The Legend of Reed McReedy

In the town of Gobbledygook, there lived a young boy who read every book.
His name was Reed, of course. Reed McReedy.
When Reed would read, Reed would read very speedy.

Reed learned how to read before he could crawl, before he could walk or throw a ball.
He would read in his crib and read in his stroller.
He’d read while his dentist pulled out a molar!
Fat books and thin books and long books and shorts, books about dragons and witches and sports, books about horror and natural disasters.
He learned to speed-read so he could go faster.
Fiction and nonfiction, neither one bored ’im.
It was almost as if he simply absorbed ’em.

He read during winter and summer vacation, filling his head with so much information, like the name of each plant from acorn to pine needle.
He could name every planet, state capital, and Beatle.
Biographies! Lie-ographies! Reed was such a book lover, he read every book from cover to cover.

At the library Reed was such a fixture, he even read books that didn’t have pictures.
He’d read while in bed or while going to town.
For the fun of it, he would read books upside down.
He read in silence or when there was a racket.
He never went out without a dust jacket.

In the McReedy household, books were piled all over.
They were stuck in the oven and on the dog Rover.
If a book was silly, Reed didn’t care.
He’d read about captains in their underwear!
While the other kids were out having fun, Reed would read the life story of Atilla the Hun.

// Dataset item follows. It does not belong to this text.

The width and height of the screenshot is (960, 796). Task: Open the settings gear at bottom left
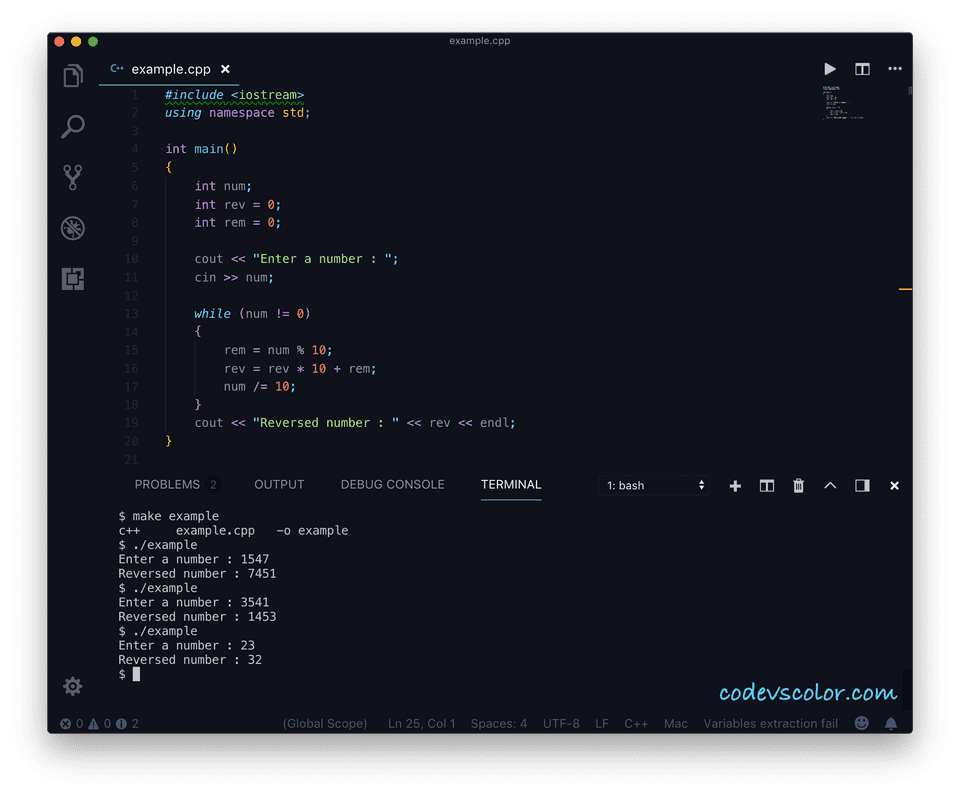pyautogui.click(x=72, y=687)
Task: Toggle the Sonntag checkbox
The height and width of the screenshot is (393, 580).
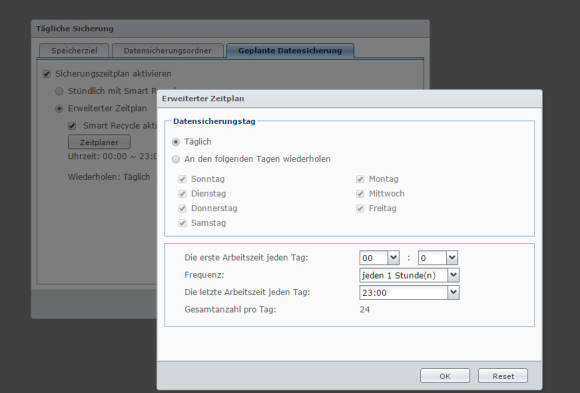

Late at night, in his bed, he wouldn’t make a peep, because he had learned how to read in his sleep.
He would read in the car and while he got dressed.
I’m telling you, folks, this kid was obsessed!
If he didn’t have a book, he wouldn’t lack words.
He would just read ECNALUBMA backwards.
Street signs and road maps and magazines, Reed McReedy was a reading machine.
“Soon I’ll know everything,” Reed would crow.
“The more you read, the more you know.”

Well, word got around and soon Reed was famous, Like that cookie guy whose name was Amos, he was written about in all kinds of media, from skywriting to Wikipedia.
People would beg and people would plead, “How much are the tickets to watch you read, Reed?”
He stopped going out; he would decline.
He ordered all his books online.
The tabloids would write in a frenzy of feeding, all about the FREAK BOY WHO CAN’T STOP READING!
“THERE’S A KID,” they’d write, “IN GOBBLEDYGOOK, WHOSE HEAD IS LITERALLY STUCK IN A BOOK!”
Some folks would whisper, “That kid is screwy.
He learned his decimals from some guy named Dewey.”
Reed’s parents would counter, “Our boy can’t fail.
We’ll send him to Princeton, or Harvard, or Yale.”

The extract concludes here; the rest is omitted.